** Work instructions **
Render the records as a Markdown table with the columns Row and Line, numbering each non-blank line and skipping blank ones. Begin at the line that contains "Спорт (174, 128)", and continue through the final line of the records.
────────────────
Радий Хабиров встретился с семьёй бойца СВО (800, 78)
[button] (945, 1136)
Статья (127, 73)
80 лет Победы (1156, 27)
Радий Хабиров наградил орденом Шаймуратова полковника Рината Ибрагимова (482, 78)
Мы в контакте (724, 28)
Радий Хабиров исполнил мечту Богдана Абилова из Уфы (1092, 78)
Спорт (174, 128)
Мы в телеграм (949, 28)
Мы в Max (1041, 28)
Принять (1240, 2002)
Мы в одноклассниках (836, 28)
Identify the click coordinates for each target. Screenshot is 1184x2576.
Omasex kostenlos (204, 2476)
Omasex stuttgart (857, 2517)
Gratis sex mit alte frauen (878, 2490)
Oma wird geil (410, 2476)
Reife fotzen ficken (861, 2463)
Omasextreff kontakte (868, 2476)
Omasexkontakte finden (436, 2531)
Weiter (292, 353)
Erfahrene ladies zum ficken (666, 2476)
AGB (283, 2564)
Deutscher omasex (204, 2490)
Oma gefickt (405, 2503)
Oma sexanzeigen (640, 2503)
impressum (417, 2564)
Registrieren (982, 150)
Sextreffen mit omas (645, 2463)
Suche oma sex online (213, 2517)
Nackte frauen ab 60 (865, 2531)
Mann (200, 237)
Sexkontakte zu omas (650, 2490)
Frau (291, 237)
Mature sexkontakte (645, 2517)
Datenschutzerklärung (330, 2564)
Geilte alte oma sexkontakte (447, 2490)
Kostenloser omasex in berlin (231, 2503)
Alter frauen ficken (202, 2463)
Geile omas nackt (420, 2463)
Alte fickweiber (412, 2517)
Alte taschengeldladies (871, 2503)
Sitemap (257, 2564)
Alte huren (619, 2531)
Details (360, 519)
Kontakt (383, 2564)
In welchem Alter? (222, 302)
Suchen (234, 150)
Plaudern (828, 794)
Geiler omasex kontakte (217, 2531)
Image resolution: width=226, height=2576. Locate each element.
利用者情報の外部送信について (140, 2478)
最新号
────────────────
** Final result **
| Row | Line |
|---|---|
| 1 | Спорт (174, 128) |
| 2 | Мы в телеграм (949, 28) |
| 3 | Мы в Max (1041, 28) |
| 4 | Принять (1240, 2002) |
| 5 | Мы в одноклассниках (836, 28) |
| 6 | Identify the click coordinates for each target. Screenshot is 1184x2576. |
| 7 | Omasex kostenlos (204, 2476) |
| 8 | Omasex stuttgart (857, 2517) |
| 9 | Gratis sex mit alte frauen (878, 2490) |
| 10 | Oma wird geil (410, 2476) |
| 11 | Reife fotzen ficken (861, 2463) |
| 12 | Omasextreff kontakte (868, 2476) |
| 13 | Omasexkontakte finden (436, 2531) |
| 14 | Weiter (292, 353) |
| 15 | Erfahrene ladies zum ficken (666, 2476) |
| 16 | AGB (283, 2564) |
| 17 | Deutscher omasex (204, 2490) |
| 18 | Oma gefickt (405, 2503) |
| 19 | Oma sexanzeigen (640, 2503) |
| 20 | impressum (417, 2564) |
| 21 | Registrieren (982, 150) |
| 22 | Sextreffen mit omas (645, 2463) |
| 23 | Suche oma sex online (213, 2517) |
| 24 | Nackte frauen ab 60 (865, 2531) |
| 25 | Mann (200, 237) |
| 26 | Sexkontakte zu omas (650, 2490) |
| 27 | Frau (291, 237) |
| 28 | Mature sexkontakte (645, 2517) |
| 29 | Datenschutzerklärung (330, 2564) |
| 30 | Geilte alte oma sexkontakte (447, 2490) |
| 31 | Kostenloser omasex in berlin (231, 2503) |
| 32 | Alter frauen ficken (202, 2463) |
| 33 | Geile omas nackt (420, 2463) |
| 34 | Alte fickweiber (412, 2517) |
| 35 | Alte taschengeldladies (871, 2503) |
| 36 | Sitemap (257, 2564) |
| 37 | Alte huren (619, 2531) |
| 38 | Details (360, 519) |
| 39 | Kontakt (383, 2564) |
| 40 | In welchem Alter? (222, 302) |
| 41 | Suchen (234, 150) |
| 42 | Plaudern (828, 794) |
| 43 | Geiler omasex kontakte (217, 2531) |
| 44 | Image resolution: width=226, height=2576. Locate each element. |
| 45 | 利用者情報の外部送信について (140, 2478) |
| 46 | 最新号 |